La tubercolosi? Rischi più a Londra che in India

LONDRA – Pareva sconfitta dal progresso e dalla storia. E invece la tubercolosi in Gran Bretagna ha rialzato il capo, specialmente nei quartieri poveri delle grandi città piagati da sporcizia, edilizia sociale scadente e sovrappopolazione. Londra, in particolar modo, nasconde al suo interno sacche dove la probabilità che un bambino si ammali di tubercolosi ha percentuali da terzo mondo.

Tanto è vero che dal prossimo anno partirà un'operazione di vaccinazione di massa: tutti i bimbi della capitale saranno infatti sottoposti a iniezioni preventive. ''Se si chiede al cosiddetto uomo della strada cosa ne pensa della tubercolosi la risposta standard è che non sia più un problema, che si tratti di una malattia sconfitta. Ma non lo è, e l'opinione pubblica deve esserne a conoscenza'', ha detto al Times Onn Min Kon, consulente del St Mary Hospital nonché del piano vaccinazione del comune.

- _Cosa fare_:
**a)** Nell'articolo sulla tubercolosi a Londra, chi riceverà le iniezioni preventive a partire dal prossimo anno?
**b)** Prosegui l'articolo sulla tubercolosi a Londra dopo la sua ultima frase.

- _Dati di grounding degli screenshot_:
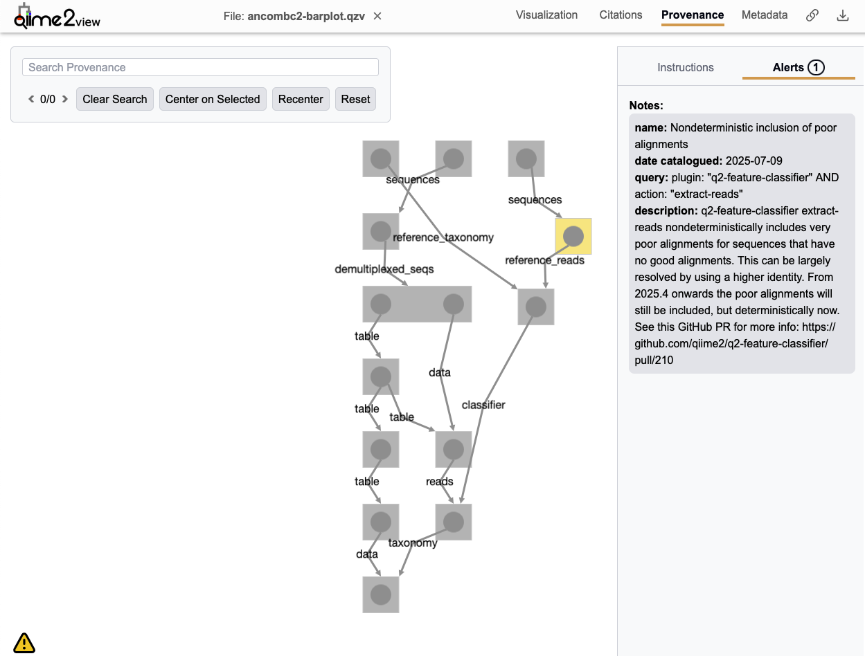The width and height of the screenshot is (865, 656).
Task: Switch to the Metadata tab
Action: pyautogui.click(x=764, y=15)
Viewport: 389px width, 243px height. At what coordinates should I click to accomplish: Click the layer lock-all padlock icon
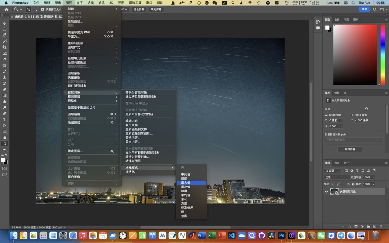353,184
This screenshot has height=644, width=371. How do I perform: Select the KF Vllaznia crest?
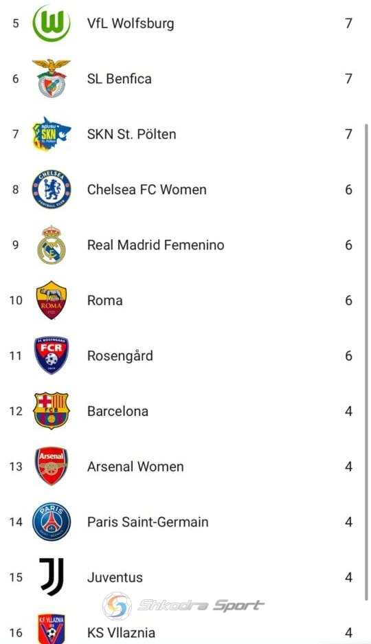pos(52,629)
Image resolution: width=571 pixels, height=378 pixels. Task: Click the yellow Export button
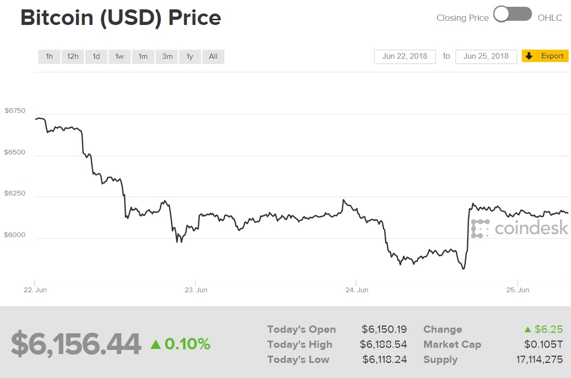(x=545, y=56)
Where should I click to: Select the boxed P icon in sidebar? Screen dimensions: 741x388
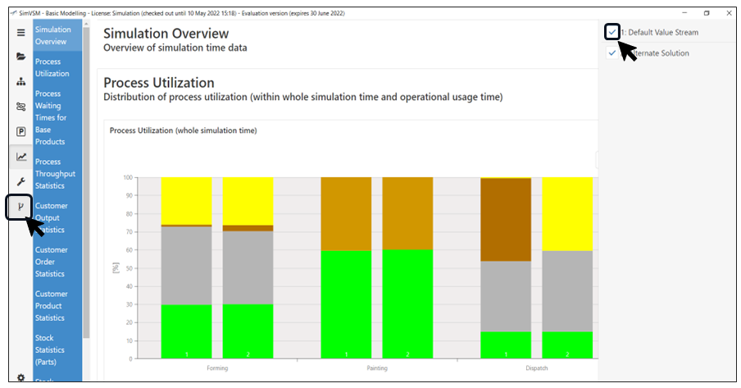point(20,131)
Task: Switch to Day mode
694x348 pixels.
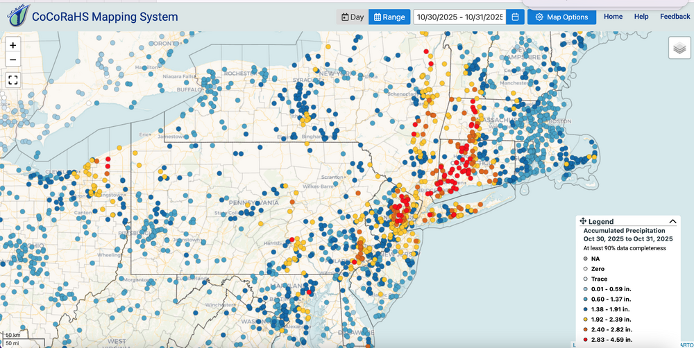Action: (x=353, y=17)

- _Elenco risposte_:
**a)** Tutti i bambini della capitale.

**b)**
''Il rischio di contagio – ha proseguito – è basso ma ci sono alcuni rioni di Londra dove la tubercolosi si può definire endemica: le percentuali sono più alte che in alcune zone del subcontinente indiano''. Altre roccaforti della malattia – comune ai tempi della regina Vittoria – sono Birmingham, Leeds e Leicester. I capi dell'NHS, il servizio sanitario pubblico britannico, hanno ammesso che la situazione ''non è sotto controllo''. I dati d'altra parte parlano chiaro: il numero dei casi accertati è aumentato del 50% rispetto a 10 anni fa. Il vaccino in età scolare era stato abolito nel 2005 perché ritenuto ormai inutile.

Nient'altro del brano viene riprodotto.